I taccuini di Tarrou – 216

Ciò che sto per scrivere denota certamente tutti i miei limiti intellettivi, ma inizio ad avere il sospetto che gran parte della filosofia sia una sorta di storia del sovrapensiero. Come Camus credo che in fondo l’unico quesito filosofico davvero fondamentale sia se valga la pena vivere oppure no, dunque se convenga uccidersi oppure no. Sì, credo anch’io che tutto in definitiva si concentri in questa semplice e al tempo stesso terribile domanda, e che tutti gli altri problemi vengano dopo, siano in un certo senso sovrastrutturali. Ora, io non credo che valga la pena vivere, non credo che esista una sola gioia all’altezza delle innumerevoli sofferenze che l’esistenza ci costringe nostro malgrado a patire, ma inizio ad avere l’impressione che non valga neppure la pena uccidersi, perché in fondo, come dice Plotino all’amico Porfirio in quella che ritengo una delle vette del pensiero umano, «la vita è cosa di tanto piccolo rilievo, che l’uomo, in quanto a se, non dovrebbe esser molto sollecito né di ritenerla né di lasciarla». Plotino invita Porfirio a lasciarsi svanire, a lasciarsi consumare naturalmente, perché la vita è qualcosa di così meschino e insignificante che non vale neppure la pena privarsene.

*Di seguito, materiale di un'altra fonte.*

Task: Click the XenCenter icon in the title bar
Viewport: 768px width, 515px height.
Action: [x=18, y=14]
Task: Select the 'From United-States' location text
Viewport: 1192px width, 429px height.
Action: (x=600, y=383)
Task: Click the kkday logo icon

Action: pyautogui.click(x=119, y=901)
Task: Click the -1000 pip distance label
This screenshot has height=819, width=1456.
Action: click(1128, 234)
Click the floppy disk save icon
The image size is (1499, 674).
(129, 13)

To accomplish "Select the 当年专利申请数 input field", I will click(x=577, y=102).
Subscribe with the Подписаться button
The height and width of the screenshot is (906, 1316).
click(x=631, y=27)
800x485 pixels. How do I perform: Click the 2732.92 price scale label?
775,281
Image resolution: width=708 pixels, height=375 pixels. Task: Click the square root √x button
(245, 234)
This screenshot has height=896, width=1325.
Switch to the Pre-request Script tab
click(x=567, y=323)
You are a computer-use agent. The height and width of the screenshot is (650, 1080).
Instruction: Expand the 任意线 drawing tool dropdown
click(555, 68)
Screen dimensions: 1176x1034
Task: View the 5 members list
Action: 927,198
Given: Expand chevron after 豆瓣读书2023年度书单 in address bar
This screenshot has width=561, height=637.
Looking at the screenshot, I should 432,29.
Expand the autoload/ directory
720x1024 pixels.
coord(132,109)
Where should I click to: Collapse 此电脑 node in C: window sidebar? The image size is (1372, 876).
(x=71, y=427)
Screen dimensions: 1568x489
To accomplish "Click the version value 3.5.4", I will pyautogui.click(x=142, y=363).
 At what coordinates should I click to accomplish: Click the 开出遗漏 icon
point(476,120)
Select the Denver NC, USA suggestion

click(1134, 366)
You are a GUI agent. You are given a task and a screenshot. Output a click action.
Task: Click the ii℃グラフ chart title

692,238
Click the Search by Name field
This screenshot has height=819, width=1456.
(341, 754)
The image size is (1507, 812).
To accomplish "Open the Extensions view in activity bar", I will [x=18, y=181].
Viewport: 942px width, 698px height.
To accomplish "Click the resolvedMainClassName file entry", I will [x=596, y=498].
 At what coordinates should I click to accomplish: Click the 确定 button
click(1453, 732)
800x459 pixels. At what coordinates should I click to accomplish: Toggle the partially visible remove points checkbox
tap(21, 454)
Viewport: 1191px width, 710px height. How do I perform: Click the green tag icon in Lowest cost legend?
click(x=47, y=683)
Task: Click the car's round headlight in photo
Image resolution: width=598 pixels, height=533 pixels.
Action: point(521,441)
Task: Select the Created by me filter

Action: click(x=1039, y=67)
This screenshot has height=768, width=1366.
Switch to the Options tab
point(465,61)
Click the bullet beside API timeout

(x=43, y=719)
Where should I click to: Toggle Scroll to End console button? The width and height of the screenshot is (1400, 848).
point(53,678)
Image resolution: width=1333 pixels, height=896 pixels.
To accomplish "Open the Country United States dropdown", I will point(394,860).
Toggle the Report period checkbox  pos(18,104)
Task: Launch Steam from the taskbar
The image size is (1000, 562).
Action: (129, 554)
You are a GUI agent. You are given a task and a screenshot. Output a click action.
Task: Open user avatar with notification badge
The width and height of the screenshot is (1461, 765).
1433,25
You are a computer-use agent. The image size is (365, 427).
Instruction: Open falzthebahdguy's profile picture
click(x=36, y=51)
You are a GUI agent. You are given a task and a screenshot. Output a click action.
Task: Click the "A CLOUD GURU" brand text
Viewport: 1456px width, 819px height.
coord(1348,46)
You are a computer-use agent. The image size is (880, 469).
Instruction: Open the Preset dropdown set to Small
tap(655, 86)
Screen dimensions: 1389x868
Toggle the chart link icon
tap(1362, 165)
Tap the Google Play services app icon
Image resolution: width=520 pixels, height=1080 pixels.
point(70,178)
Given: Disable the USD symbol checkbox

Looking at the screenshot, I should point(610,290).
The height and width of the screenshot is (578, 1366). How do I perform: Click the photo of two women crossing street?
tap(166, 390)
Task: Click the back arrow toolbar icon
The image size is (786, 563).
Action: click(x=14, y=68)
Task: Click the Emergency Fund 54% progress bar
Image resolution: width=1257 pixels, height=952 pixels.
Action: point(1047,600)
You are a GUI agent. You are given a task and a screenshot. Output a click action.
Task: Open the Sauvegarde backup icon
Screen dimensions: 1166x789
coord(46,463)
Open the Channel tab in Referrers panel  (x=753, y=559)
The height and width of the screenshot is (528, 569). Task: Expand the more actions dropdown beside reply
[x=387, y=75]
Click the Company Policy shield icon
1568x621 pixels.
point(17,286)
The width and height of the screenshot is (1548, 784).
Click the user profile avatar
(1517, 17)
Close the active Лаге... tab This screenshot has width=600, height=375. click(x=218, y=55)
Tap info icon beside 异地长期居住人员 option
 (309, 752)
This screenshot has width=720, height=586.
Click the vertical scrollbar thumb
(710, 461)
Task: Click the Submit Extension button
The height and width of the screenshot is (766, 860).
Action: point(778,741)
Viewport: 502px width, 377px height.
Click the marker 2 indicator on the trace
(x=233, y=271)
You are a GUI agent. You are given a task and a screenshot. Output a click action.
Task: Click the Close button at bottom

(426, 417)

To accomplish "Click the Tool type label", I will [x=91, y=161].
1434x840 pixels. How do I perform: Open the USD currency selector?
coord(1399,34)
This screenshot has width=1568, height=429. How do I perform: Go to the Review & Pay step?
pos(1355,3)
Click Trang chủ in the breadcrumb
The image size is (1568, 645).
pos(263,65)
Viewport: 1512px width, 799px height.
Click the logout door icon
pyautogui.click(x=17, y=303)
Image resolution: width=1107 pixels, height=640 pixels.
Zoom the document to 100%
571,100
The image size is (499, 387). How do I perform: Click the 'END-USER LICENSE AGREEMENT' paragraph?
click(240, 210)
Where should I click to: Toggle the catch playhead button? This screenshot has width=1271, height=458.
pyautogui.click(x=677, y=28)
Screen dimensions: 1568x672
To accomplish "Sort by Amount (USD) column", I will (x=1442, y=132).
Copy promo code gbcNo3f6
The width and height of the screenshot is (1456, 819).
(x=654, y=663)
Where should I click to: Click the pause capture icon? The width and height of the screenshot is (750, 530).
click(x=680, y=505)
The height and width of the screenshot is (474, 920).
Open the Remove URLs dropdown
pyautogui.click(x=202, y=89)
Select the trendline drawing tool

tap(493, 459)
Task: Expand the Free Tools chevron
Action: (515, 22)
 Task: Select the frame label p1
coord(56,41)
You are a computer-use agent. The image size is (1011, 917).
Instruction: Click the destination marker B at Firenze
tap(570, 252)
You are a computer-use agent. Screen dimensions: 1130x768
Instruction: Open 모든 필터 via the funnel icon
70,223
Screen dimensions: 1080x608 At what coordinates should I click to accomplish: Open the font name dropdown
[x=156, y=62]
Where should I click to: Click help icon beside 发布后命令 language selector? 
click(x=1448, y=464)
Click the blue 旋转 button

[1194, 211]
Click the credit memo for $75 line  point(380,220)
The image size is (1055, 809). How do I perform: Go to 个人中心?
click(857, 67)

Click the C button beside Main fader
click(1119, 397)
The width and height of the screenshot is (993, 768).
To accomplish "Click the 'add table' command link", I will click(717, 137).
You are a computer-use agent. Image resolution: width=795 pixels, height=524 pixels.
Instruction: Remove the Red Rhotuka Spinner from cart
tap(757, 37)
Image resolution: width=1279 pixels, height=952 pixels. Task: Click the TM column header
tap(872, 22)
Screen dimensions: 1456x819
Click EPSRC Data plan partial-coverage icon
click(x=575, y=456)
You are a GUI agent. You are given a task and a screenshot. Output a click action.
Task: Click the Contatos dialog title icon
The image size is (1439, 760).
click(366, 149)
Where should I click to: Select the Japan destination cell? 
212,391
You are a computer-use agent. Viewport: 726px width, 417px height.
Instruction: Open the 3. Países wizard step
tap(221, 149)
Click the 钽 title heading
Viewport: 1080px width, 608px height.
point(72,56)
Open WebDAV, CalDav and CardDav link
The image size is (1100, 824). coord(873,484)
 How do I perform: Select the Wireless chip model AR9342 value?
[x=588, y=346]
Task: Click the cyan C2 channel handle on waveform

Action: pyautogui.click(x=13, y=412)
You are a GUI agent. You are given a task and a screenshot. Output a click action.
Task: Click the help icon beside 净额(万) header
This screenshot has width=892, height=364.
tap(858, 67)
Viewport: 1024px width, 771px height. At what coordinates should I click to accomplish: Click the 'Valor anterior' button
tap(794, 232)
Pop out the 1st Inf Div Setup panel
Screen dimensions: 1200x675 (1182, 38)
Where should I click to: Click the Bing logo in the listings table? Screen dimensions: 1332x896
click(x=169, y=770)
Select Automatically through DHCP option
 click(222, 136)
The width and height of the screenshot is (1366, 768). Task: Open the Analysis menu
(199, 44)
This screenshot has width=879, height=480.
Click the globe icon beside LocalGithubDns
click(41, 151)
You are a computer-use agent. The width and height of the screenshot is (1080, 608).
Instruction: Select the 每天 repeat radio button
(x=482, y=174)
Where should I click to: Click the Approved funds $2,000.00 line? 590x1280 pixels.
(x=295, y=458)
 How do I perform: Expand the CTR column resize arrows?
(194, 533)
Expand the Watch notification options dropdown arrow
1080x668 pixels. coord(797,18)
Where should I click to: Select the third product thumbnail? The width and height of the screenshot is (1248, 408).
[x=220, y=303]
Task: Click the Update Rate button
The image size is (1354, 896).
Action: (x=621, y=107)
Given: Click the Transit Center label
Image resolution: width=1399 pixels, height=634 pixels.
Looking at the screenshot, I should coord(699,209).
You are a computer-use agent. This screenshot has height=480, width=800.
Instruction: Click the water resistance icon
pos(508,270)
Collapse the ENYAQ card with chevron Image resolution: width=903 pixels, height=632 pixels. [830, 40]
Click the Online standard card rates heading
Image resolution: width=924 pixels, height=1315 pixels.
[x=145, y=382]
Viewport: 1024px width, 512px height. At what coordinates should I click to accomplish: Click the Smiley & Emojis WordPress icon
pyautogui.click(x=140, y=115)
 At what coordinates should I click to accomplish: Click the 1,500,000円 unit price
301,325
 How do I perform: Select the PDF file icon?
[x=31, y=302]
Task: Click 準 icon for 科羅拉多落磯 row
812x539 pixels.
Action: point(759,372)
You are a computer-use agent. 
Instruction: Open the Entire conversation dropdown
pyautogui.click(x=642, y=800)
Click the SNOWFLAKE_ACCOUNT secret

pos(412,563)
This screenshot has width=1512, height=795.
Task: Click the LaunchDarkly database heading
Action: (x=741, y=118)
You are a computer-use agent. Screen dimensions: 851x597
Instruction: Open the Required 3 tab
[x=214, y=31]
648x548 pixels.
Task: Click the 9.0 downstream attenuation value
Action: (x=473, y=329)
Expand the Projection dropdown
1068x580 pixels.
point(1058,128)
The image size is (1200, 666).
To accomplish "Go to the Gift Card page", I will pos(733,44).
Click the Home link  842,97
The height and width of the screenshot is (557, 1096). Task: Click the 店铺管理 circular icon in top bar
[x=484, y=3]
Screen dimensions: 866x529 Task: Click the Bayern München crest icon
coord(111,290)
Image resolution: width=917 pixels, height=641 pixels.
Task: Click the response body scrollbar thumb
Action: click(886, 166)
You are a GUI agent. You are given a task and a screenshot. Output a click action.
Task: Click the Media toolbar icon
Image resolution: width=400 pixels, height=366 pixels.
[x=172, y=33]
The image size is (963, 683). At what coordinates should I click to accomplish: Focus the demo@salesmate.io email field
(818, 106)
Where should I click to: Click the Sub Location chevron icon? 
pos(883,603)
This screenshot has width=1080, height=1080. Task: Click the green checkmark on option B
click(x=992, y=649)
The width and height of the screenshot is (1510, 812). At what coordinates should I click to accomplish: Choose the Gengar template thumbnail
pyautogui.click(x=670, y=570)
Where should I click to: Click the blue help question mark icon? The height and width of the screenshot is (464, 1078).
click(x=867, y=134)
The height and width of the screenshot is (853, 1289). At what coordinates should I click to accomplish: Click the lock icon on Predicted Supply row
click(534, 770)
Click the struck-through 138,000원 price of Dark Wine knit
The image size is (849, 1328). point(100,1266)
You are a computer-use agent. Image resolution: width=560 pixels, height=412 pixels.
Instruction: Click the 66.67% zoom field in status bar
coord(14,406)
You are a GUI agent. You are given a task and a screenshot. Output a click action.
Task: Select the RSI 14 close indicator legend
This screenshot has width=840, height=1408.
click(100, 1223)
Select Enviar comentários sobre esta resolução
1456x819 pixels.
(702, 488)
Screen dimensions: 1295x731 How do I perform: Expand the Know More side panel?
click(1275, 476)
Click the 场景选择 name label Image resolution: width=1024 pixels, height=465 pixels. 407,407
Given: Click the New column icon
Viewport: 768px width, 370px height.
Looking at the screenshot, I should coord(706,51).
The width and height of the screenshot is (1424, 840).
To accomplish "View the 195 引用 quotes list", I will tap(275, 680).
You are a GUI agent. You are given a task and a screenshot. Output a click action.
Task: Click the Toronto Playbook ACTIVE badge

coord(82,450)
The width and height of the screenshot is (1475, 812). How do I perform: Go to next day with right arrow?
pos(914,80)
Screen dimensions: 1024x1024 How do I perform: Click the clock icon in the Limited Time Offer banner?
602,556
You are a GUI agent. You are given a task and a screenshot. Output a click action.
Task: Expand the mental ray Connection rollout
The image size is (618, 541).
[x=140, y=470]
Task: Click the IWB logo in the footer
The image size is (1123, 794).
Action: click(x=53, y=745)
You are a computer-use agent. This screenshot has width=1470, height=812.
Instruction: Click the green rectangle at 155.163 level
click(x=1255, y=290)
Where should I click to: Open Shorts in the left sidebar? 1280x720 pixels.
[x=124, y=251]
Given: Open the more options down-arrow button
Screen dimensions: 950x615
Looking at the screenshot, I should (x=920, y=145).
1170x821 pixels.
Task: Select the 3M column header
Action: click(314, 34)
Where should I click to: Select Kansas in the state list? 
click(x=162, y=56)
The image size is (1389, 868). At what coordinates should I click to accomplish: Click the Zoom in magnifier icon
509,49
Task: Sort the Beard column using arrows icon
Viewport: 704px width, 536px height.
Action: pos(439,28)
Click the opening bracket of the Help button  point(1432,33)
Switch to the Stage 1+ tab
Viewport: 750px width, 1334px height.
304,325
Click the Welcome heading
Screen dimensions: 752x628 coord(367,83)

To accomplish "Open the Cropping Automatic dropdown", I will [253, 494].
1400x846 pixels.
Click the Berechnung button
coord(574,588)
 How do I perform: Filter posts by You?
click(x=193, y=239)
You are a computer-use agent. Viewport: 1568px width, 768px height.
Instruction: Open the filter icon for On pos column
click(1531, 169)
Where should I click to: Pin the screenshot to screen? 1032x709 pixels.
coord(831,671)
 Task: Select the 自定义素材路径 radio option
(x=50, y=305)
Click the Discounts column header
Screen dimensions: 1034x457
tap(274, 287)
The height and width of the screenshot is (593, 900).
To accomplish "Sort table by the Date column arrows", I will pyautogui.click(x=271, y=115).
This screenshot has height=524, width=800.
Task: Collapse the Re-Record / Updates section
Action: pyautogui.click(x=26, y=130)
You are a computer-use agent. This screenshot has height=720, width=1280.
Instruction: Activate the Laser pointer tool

Ora, la mia natura non prevede esattamente questo e forse sto solo tentando di trovare una ragione, o meglio, una giustificazione alla mia incapacità di scomparire, che è ciò che vorrei, ma che non riesco ad attuare, prigioniero dei legami affettivi. Come potrei togliermi la vita sapendo di distruggere, con la mia, le esistenze dei miei familiari? Vorrei andare, vorrei liberarmi finalmente del dolore, della solitudine, della disperazione, di questo mondo maledetto che fa del male, dell’ingiustizia, della violenza il proprio sistema, ma non posso farlo: sono in trappola. Se ci penso, mi sento soffocare.